Example

Let’s see how juice performs on a simple benchmark modeled after this NVIDIA blog post introducing the CUDA Graph API. The author takes a fairly simplistic workflow that consists of a single small kernel doing minimal work repeatedly applied to a buffer of data. The author starts with a naive implementation that performs a manual synchronization call after each kernel invocation, then refactors to an approach with synchronization calls only performed after a batch of kernels are executed. Finally, they introduce the graph API which allows for CUDA calls to be recorded and replayed with a single function invocation. These approaches, as well as another improvement are diagrammed in figure 1.

When the simple kernel is run in a batch of 1000 executions repeated 1000 times, we see the following performance from the native execution vs with juice:

	Native [seconds]	juice [seconds]	Slowdown
Naive implementation	6.94	54.93	691%
Reduced synchronizing	4.06	8.79	116%
Graph-based execution	3.52	3.70	5%

info

Naively implemented, the existence of cudaStreamSynchronize calls after each kernel launches. This means that each subsequent kernel is not launched until the previous one completes.

For us, cudaStreamSynchronize stalls until the state of the stream on the client matches the state on the server. Natively, CUDA does the same thing, however for juice, since the latency is variable and dependent on network performance, this stall can take a longer time to resolve. We need to wait for the device to flush and synchronize itself alongside whatever subtle latency is introduced by the chatter between server and client. E.g. on a 70ms latent connection, a naively placed cudaStreamSynchronize is effectively a 70ms sleep. If the GPU operation extends beyond this 70ms, the performance impact won’t be noticeable. When the GPU is not sufficiently saturated this call will become a bottleneck.
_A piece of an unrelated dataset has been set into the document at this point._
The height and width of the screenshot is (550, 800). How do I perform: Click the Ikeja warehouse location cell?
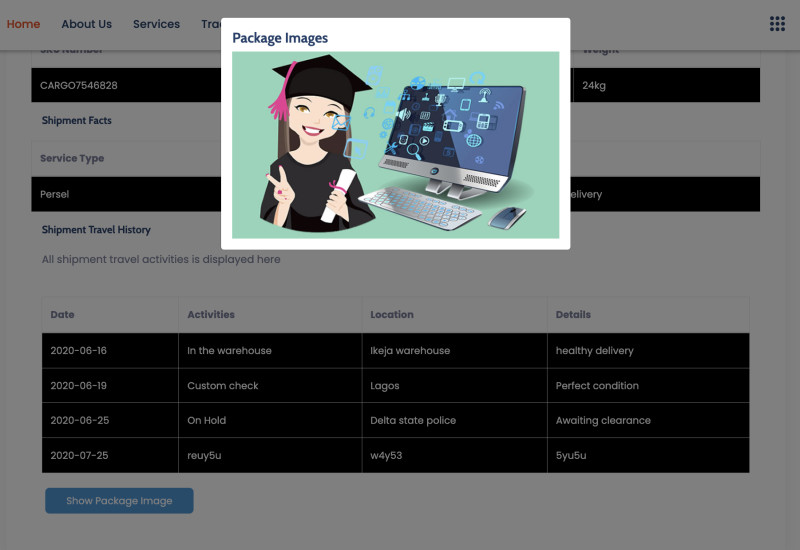click(x=409, y=351)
This overhead is neatly addressed (locally and remotely) through the graph API which takes those thousand kernel launches and wraps them into one invocation that allows juice to make fewer round trip calls to the server. The goal here is to fully saturate the GPU, always.

Another means of hiding latency is to interleave multiple independent jobs. Assume that we need to complete eight independent tasks of the workload from the article and that we have sufficient memory to store all runs together. Rather than simply running our routine eight times in a row we can take advantage of CUDA events and queue up multiple batches of work at a time.

A rough sketch of the algorithm would be to schedule a graph launch (cudaGraphLaunch) on a CUDA stream followed by recording an event (cudaEventRecord) for each of our tasks. Once enough work is queued onto a stream we can query the events and queue new batches as the old ones complete. The advantage of this system is that the GPU can continue to do meaningful work while the CPU manages task state. Extending our reference code from the previous example to interleave eight jobs (listing 2) we observe an execution time of 27.78 seconds natively and 28.16 seconds with juice. This corresponds to a slowdown of only 1.4%. Additionally, both runtimes complete in less time than it would take to simply run the workflow eight times. This concept could (and likely should) be extended to a dynamic pool that can dispatch enough work to saturate the GPU while keeping the memory footprint manageable.